Bérénice

En fait, Titus était-il digne de Bérénice?
De
Jean Racine
Mise en scène
Célie Pauthe
Avec
Clément Bresson, Marie Fortuit, Mounir Margoum, Mahsad Mokhberi, Mélodie Richard et Hakim Romatif
Notre recommandation
4/5

Infos & réservation

Ateliers Berthier
1 rue André Suarès
75017
Paris
0144854040
ATTENTION: dernière, le 10 juin: 20h du mardi au samedi, 15h le dimanche

Thème

Titus, futur empereur romain, aime Bérénice. Bérénice, Reine de Judée, a tout abandonné pour le suivre à Rome et l’épouser, alors qu’il vient avec les armées romaines de mater la révolte des juifs et détruire le temple de Jérusalem.  Antiochus, ami fidèle de Titus et héros de la guerre de Judée, aime lui aussi Bérénice, mais en secret. Et puis il y a Rome, le Sénat, les institutions, la rue… qui s’opposent à cet hyménée.

Bérénice, étrangère à Rome, vient de très loin, elle a tout quitté parce qu’elle aimait. Titus revenu chez lui fuit un amour qui le brûle, contraire aux lois qui le feront empereur.

Dans sa préface Jean Racine résumait ainsi sa pièce : « Titus, qui aimait passionnément Bérénice, et qui même, à ce que l’on croyait, lui avait promis de l’épouser, la renvoya de Rome, malgré lui, et malgré elle, dès les premiers jours de son empire. »

Points forts

  • Le texte. Mais ce n’est pas une surprise, Bérénice est probablement la plus belle pièce de Racine. Un des joyaux de notre théâtre.  Il est ici parfaitement servi, magnifié même par quelques ajouts qui lui donnent comme un relief supplémentaire : des incises signées Baudelaire, Duras et Racine, lui-même,  traduit en hébreu. Inattendues. Elles agissent comme une respiration, un décentrage qui nous distrait un instant, nous font reprendre souffle avant de nous immerger à nouveau  dans la puissance, l’intelligence et la beauté du texte de Racine.

* [Liste des données]:

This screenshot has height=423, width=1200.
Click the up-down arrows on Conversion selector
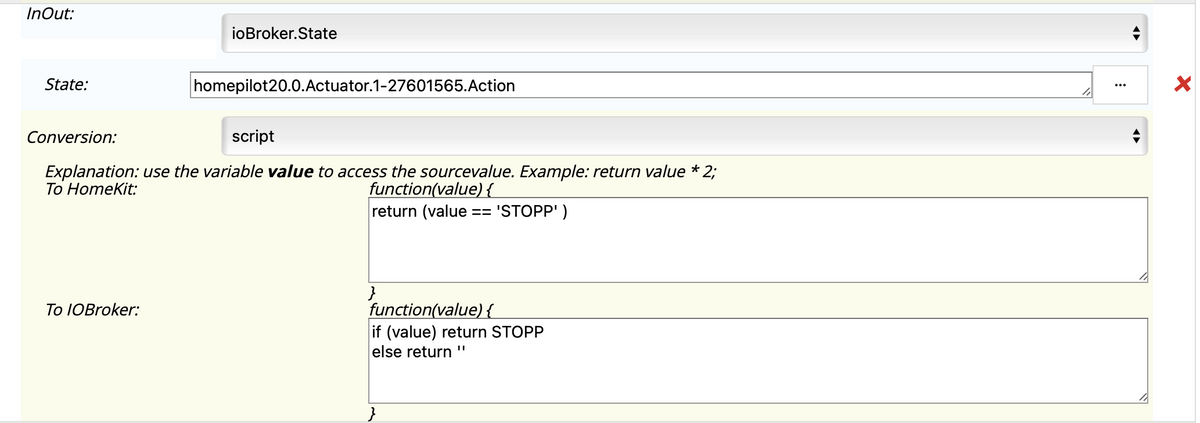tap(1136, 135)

--

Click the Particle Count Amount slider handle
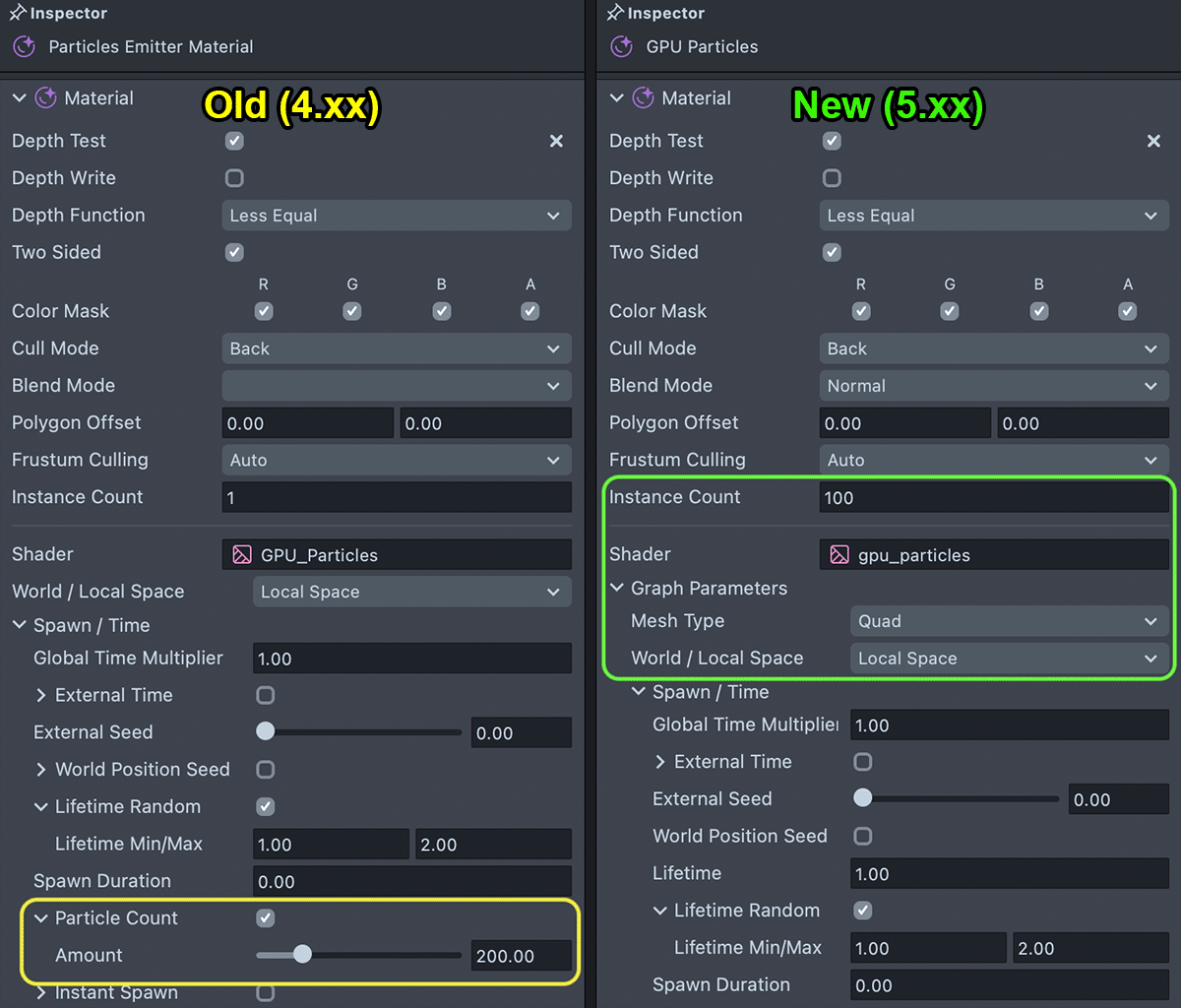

--

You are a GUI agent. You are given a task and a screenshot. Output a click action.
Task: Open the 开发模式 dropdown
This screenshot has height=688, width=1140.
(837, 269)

* [Consignes]:
1. Recopiez le passage de la critique de Bérénice qui commence par « Bérénice, étrangère à » et se termine par « le feront empereur. », en substituant « souverain » à « empereur ».
2. Selon la critique de Bérénice, pourquoi Titus, revenu chez lui, fuit-il l'amour qui le brûle ?
Les items n'ont aucun lien avec la critique de Bérénice.

* [Réponses par consigne]:
1.
Bérénice, étrangère à Rome, vient de très loin, elle a tout quitté parce qu’elle aimait. Titus revenu chez lui fuit un amour qui le brûle, contraire aux lois qui le feront souverain.

2. Titus fuit cet amour parce qu'il est contraire aux lois qui le feront empereur.